New UAlbany Course Tackles Public Health Emergencies
Contact: Karl Luntta (518) 437-4980
ALBANY, N.Y. (March 11, 2004) -- The Center for
Public Health Preparedness at the University at
Albany School of Public Health and the School
of Education have collaborated to create "Emergency
Preparedness in Schools: Prevention, Response,
and Recovery," a course to train educators
and public health professionals to manage disasters
The interdisciplinary course, offered for the
first time in summer 2004, was in part developed
to respond to concerns over terrorism threats
to schools, as well as the rising concern among
parents and educators over one of the nation's
most shocking scenarios: students with weapons.
It will cover such topics as legal and ethical
issues in emergency preparedness and response,
diseases and bioterrorism, natural and industrial
disasters, creation of safe and healthy classrooms
and schools, and development of comprehensive
school crisis plans. It will also cover the specific
psychosocial crises of violence and child abuse.

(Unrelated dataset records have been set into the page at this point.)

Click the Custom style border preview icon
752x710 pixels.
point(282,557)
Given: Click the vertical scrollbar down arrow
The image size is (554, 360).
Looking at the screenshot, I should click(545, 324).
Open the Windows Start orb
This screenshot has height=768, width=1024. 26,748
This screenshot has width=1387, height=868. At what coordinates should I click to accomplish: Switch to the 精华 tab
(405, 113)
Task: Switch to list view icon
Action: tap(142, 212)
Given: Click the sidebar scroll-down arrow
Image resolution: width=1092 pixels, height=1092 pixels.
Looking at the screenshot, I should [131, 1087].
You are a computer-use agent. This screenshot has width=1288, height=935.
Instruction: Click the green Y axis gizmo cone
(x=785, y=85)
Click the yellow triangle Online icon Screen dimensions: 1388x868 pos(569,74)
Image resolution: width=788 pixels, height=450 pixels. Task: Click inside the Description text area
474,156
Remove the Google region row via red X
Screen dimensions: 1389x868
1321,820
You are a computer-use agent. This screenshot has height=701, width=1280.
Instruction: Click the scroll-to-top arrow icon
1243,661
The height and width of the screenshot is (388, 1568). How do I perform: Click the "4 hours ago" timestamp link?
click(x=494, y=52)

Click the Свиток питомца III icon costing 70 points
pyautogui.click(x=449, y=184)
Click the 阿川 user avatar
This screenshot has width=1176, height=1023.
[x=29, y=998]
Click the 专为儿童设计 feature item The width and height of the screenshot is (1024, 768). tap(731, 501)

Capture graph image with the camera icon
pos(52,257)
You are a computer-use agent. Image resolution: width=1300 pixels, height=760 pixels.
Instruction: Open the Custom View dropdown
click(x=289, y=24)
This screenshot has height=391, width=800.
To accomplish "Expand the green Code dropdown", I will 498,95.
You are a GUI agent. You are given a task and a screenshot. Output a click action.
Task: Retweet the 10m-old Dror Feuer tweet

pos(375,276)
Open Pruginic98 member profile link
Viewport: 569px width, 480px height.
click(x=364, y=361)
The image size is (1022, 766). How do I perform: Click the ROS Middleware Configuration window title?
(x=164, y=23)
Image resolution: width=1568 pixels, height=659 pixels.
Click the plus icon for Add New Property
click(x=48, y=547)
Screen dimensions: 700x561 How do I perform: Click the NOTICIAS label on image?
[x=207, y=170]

"I am thrilled that UAlbany's School of
Public Health and the School of Education are
working together on this important project,"
said Nancy Persily, associate dean in the School
of Public Health. "The schools at Ground
Zero were confronted with many challenges on September
11 and afterwards. We saw then that preparing
administration and teachers adequately for a whole
host of crises should be a top priority. And just
recently, we saw a crisis in our own community
at Columbia High School. It just reinforces the
fact that our two schools should work together
to respond to these events."
Due to the inherent interdisciplinary nature
of public health, a 2002 report from the Institute
of Medicine urged the nation's schools of public
health to strengthen interaction with other professional
schools on campus. The collaboration between UAlbany's
schools of public health and education represents
a unique alliance focused on combating mounting
public health fears in primary and secondary schools.
The graduate level course, conceived after the
two schools conducted needs assessments, was developed
by a planning group of teachers, school administrators,
state education officials, state emergency management
professionals, and faculty from the schools of
education and public health, with input from UAlbany's
School of Criminal Justice.
"This new course is designed to help schools
meet a multi-faceted problem that can only be
solved by tapping a variety of expertise,"
said Susan Phillips, dean of the School of Education.
"Developing the course has been a rich and
rewarding collaboration for our faculty, and we
are pleased to be able to join our colleagues
in the School of Public Health in helping to address
a need of our local communities."
"Emergency Preparedness in Schools: Prevention,
Response, and Recovery" is a graduate level
course open to school officials, public health
professionals, parents and those interested. Non-matriculating
students may attend the class, which has room
for 30. UAlbany educators will offer it on an
ongoing basis, eventually taking it online to
provide greater accessibility to working teachers
UAlbany's Center for Public Health Preparedness,
one of two such centers in New York State, improves
the capacity of the public health workforce to
respond to current and emerging public health
threats with a focus on bioterrorism and infectious
The course will run June 28-August 6, 2004, and
fulfills the Child Abuse and School Violence Prevention
requirements for New York State certification.